# [What the exercise asks]
Please reproduce, word for word, everything in the items below from the line containing "Image resolution: width=1280" down to the line containing "click(x=145, y=917)", with both of those lines included.

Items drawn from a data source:
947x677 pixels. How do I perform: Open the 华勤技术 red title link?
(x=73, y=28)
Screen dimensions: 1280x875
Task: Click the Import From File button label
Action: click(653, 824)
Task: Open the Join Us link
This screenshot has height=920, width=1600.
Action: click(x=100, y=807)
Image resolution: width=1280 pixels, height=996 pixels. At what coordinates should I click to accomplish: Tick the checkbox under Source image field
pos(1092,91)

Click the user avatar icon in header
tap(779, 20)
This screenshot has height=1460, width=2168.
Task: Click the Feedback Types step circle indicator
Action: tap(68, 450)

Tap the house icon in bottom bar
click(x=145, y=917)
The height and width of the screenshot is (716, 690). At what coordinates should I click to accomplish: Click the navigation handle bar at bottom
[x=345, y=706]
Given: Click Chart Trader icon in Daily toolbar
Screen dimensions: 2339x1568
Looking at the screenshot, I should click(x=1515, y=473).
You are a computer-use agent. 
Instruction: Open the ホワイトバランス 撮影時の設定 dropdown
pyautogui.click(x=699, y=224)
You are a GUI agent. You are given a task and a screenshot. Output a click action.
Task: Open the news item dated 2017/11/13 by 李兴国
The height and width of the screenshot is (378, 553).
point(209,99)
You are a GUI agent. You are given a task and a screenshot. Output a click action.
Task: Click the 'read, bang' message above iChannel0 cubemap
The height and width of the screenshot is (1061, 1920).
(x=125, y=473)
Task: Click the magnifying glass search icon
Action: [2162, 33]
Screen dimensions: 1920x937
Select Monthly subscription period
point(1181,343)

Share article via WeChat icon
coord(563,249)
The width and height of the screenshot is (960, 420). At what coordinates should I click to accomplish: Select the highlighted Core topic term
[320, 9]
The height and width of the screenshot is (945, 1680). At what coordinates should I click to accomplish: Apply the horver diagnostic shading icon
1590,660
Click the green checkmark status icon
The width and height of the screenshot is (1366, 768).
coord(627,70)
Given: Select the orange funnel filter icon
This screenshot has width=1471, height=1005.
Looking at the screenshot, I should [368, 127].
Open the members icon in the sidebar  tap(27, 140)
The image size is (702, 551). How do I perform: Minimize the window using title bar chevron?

# [Full answer]
Image resolution: width=1280 pixels, height=996 pixels. At what coordinates should I click to accomplish: Tick the checkbox under Source image field
pos(1092,91)

Click the user avatar icon in header
tap(779, 20)
This screenshot has height=1460, width=2168.
Task: Click the Feedback Types step circle indicator
Action: tap(68, 450)

Tap the house icon in bottom bar
click(x=145, y=917)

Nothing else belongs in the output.